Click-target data
_ _ _ _

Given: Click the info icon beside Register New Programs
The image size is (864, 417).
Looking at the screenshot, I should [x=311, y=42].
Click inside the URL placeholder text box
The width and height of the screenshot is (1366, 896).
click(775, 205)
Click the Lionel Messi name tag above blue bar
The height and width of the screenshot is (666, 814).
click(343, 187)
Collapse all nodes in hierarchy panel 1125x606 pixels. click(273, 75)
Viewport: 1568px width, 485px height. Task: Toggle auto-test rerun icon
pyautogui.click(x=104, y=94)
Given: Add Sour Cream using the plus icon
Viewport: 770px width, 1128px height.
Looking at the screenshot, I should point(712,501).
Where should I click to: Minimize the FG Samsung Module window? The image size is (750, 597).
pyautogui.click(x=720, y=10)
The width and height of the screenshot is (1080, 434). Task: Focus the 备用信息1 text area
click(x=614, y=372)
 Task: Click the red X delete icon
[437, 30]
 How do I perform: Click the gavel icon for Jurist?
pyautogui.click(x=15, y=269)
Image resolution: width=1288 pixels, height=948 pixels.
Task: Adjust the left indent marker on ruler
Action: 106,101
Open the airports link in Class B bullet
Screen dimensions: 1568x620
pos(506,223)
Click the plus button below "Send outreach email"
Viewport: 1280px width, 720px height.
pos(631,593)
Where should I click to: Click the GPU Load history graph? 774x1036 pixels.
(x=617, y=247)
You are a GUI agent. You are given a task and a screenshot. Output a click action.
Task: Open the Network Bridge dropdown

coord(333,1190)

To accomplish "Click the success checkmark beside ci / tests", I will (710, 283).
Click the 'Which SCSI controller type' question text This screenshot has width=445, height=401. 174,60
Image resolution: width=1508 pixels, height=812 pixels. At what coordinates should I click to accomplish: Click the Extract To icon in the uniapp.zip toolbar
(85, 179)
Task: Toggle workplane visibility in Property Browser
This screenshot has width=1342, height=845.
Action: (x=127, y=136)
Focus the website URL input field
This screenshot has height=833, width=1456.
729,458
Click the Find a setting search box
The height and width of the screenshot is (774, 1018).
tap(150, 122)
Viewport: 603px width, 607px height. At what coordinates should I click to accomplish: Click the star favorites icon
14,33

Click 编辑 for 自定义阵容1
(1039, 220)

_ _ _ _

TASK INSTRUCTIONS: Convert the entries above into a JSON array of strings, one string per line, leaving out blank lines.

SOLUTION:
[
  "Given: Click the info icon beside Register New Programs",
  "The image size is (864, 417).",
  "Looking at the screenshot, I should [x=311, y=42].",
  "Click inside the URL placeholder text box",
  "The width and height of the screenshot is (1366, 896).",
  "click(775, 205)",
  "Click the Lionel Messi name tag above blue bar",
  "The height and width of the screenshot is (666, 814).",
  "click(343, 187)",
  "Collapse all nodes in hierarchy panel 1125x606 pixels. click(273, 75)",
  "Viewport: 1568px width, 485px height. Task: Toggle auto-test rerun icon",
  "pyautogui.click(x=104, y=94)",
  "Given: Add Sour Cream using the plus icon",
  "Viewport: 770px width, 1128px height.",
  "Looking at the screenshot, I should point(712,501).",
  "Where should I click to: Minimize the FG Samsung Module window? The image size is (750, 597).",
  "pyautogui.click(x=720, y=10)",
  "The width and height of the screenshot is (1080, 434). Task: Focus the 备用信息1 text area",
  "click(x=614, y=372)",
  " Task: Click the red X delete icon",
  "[437, 30]",
  " How do I perform: Click the gavel icon for Jurist?",
  "pyautogui.click(x=15, y=269)",
  "Image resolution: width=1288 pixels, height=948 pixels.",
  "Task: Adjust the left indent marker on ruler",
  "Action: 106,101",
  "Open the airports link in Class B bullet",
  "Screen dimensions: 1568x620",
  "pos(506,223)",
  "Click the plus button below \"Send outreach email\"",
  "Viewport: 1280px width, 720px height.",
  "pos(631,593)",
  "Where should I click to: Click the GPU Load history graph? 774x1036 pixels.",
  "(x=617, y=247)",
  "You are a GUI agent. You are given a task and a screenshot. Output a click action.",
  "Task: Open the Network Bridge dropdown",
  "coord(333,1190)",
  "To accomplish \"Click the success checkmark beside ci / tests\", I will (710, 283).",
  "Click the 'Which SCSI controller type' question text This screenshot has width=445, height=401. 174,60",
  "Image resolution: width=1508 pixels, height=812 pixels. At what coordinates should I click to accomplish: Click the Extract To icon in the uniapp.zip toolbar",
  "(85, 179)",
  "Task: Toggle workplane visibility in Property Browser",
  "This screenshot has width=1342, height=845.",
  "Action: (x=127, y=136)",
  "Focus the website URL input field",
  "This screenshot has height=833, width=1456.",
  "729,458",
  "Click the Find a setting search box",
  "The height and width of the screenshot is (774, 1018).",
  "tap(150, 122)",
  "Viewport: 603px width, 607px height. At what coordinates should I click to accomplish: Click the star favorites icon",
  "14,33",
  "Click 编辑 for 自定义阵容1",
  "(1039, 220)"
]